Após os atrasos de janeiro, os prazos vêm sendo rigorosamente cumpridos, e já importamos IFA suficiente para a produção de dezenas de milhões de doses.

O Instituto Butantan já produz 700 mil doses por dia e, até o fim de abril, deve entregar 58 das 100 milhões de doses contratadas pelo governo federal.

A Fiocruz vem enfrentando bem mais dificuldades. Atrasos nas etapas iniciais custarão ao menos 11 milhões de doses a menos em março.

De toda forma, a produção nacional finalmente teve início e deverá ter contribuição relevante a partir de abril.

Ainda na primeira metade do ano, a oferta nacional será reforçada por doses importadas junto ao convênio com a OMS (Covax) e com a AstraZeneca, como uma espécie de compensação ao atraso inicial.

Os números a seguir apresentados já levam em conta os atrasos recentes e não consideram quaisquer vacinas que não sejam as duas atualmente distribuídas pelo SUS – premissa bem conservadora à luz da postura recente bem mais ativa do governo federal.

Consideramos (i) que a imunização ocorre após uma dose da vacina da AstraZeneca ou duas da CoronaVac; (ii) que ambas reduzam casos passíveis de UTI e mortes em 90%, em linha com os estudos disponíveis; e (iii) que 75% dos brasileiros vão buscar tomar a vacina, em linha com dados internacionais e com o que temos observado até o momento no país.

Do exposto acima, as internações em UTI e os óbitos teriam rápido recuo até o fim do primeiro semestre, uma vez que praticamente todos os brasileiros acima de 50 anos (que assim quisessem) seriam vacinados até o fim de maio.

Segundo o DATASUS, esse grupo responde por apenas 25% da população, mas por 78% da utilização dos leitos de UTI e por 89% das mortes por Covid-19.

Nesse caso, a vacinação geraria um alívio substancial nas UTIs e mortes: queda de até 41% em maio, 57% em junho e 63% em julho.

Ainda segundo nosso cronograma, o Brasil deve imunizar seus idosos até maio. Além disso, todos os brasileiros acima de 20 anos estariam vacinados em agosto, reduzindo as mortes em 66% até aquele mês.

Caso confirmado, tal cenário seria compatível com uma retomada importante da economia no segundo semestre, especialmente para os setores mais atingidos pela crise, como é o caso dos serviços prestados às famílias (restaurantes, turismo, serviços pessoais e lazer).

Evidentemente, o exercício aqui possui uma série de simplificações que podem gerar resultados melhores ou piores, como novos atrasos na produção nacional ou a celebração de contratos com outros laboratórios.

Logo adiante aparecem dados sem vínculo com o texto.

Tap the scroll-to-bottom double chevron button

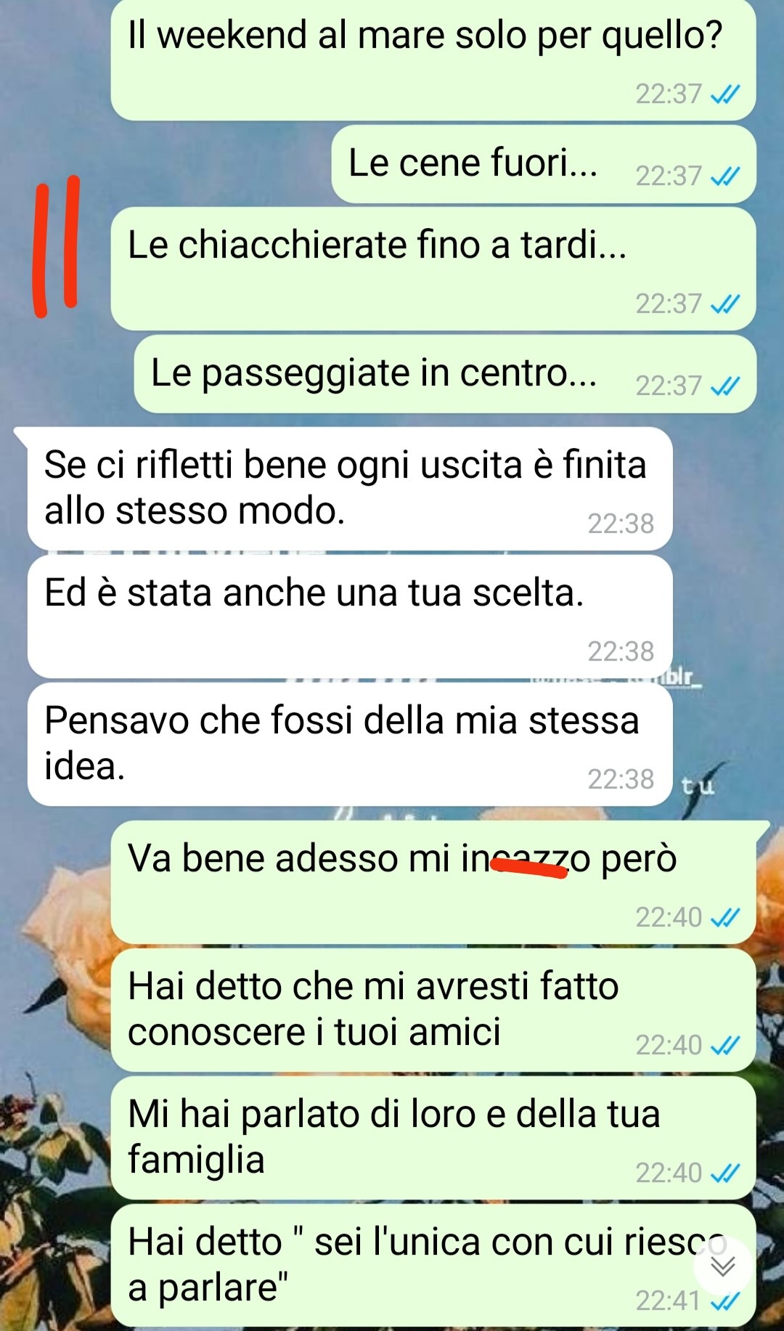coord(723,1266)
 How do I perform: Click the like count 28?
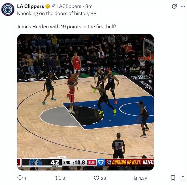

Em especial, nossas simulações não consideram o possível impacto da vacinação na redução do contágio ou a crescente parcela de imunização decorrente da própria dinâmica da pandemia – lamentavelmente, algo entre 300 e 400 mil brasileiros são imunizados diariamente ao contraírem o vírus, dados estimados considerando taxa de mortalidade entre 0,5% e 0,7%.

Enfim, por bons e maus motivos, a tão aguardada imunidade de rebanho pode estar mais próxima do que se imagina.